# My new butter



## Nathan43 (Jul 9, 2007)

He/She is shy so I will have to get a better pic later. I don't have the room quite yet for him/her but I couldn't resist. As it grows, I will get it his/hers own tank. Enjoy


----------



## Ctrl_Alt_Dlt (Sep 3, 2008)

Cool! I had one that grew really fast! goodluck!


----------



## thor meeki (Sep 12, 2008)

that is a cool looking fish :thumb: what is it ?


----------



## imusuallyuseless (Dec 28, 2005)

thor meeki said:


> that is a cool looking fish :thumb: what is it ?


An african...
http://www.cichlid-forum.com/profiles/species.php?id=1442


----------



## thor meeki (Sep 12, 2008)




----------



## Nathan43 (Jul 9, 2007)

thor meeki said:


>


  These guys are awesome


----------



## Mudfrog (Aug 15, 2007)

Great fish but yea.. wrong forum


----------



## iceblue (Apr 27, 2004)

He/she will get over that shyness soon and probably attack your camera.


----------



## Hawks (Feb 7, 2008)

Be ready, Butters grow very fast and get pretty aggressive with other fish.
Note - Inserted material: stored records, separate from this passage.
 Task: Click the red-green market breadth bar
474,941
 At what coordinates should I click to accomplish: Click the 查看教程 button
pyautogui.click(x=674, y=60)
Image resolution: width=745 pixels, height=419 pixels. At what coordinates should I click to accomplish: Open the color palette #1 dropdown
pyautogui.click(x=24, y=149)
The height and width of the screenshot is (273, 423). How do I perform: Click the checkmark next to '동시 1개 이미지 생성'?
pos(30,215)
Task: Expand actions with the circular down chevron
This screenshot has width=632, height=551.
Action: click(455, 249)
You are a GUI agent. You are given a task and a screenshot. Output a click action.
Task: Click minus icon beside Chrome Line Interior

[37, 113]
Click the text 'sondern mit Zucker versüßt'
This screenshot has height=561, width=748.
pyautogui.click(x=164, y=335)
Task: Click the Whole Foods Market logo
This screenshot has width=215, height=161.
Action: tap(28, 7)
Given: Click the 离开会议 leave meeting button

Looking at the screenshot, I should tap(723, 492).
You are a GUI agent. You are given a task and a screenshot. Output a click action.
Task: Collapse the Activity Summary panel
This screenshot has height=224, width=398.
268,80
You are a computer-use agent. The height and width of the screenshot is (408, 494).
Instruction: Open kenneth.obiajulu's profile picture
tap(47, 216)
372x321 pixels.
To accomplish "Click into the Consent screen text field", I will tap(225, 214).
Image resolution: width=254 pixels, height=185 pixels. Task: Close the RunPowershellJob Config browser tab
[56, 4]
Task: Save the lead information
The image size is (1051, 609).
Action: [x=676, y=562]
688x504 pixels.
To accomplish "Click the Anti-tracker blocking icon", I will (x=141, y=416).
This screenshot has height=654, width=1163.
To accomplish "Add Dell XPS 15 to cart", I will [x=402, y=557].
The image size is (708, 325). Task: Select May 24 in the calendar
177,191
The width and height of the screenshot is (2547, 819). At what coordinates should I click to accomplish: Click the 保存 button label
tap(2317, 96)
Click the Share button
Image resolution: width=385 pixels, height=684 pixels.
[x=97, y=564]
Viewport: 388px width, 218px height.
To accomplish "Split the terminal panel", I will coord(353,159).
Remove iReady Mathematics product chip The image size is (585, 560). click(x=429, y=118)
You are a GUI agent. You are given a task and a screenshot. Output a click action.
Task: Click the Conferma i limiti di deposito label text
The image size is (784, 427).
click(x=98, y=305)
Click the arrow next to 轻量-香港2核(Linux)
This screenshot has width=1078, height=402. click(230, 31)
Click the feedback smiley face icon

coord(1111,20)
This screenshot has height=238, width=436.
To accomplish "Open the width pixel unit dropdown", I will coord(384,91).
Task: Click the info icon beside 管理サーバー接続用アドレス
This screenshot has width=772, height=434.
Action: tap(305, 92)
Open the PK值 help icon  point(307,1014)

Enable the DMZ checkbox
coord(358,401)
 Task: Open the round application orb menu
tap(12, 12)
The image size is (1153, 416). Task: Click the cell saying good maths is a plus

I have had mine for almost 15 years. He's about 14 inches now and pretty fat.


----------



## Dewdrop (Nov 20, 2007)

WOW that's some fish that Hawks has!
Nathan43, See what you have to look forward to :wink: ? Your baby is soooo cute. Looks exactly like the wild one in the profile here. What is that blue in the background of the pic? Looks really cool :thumb:


----------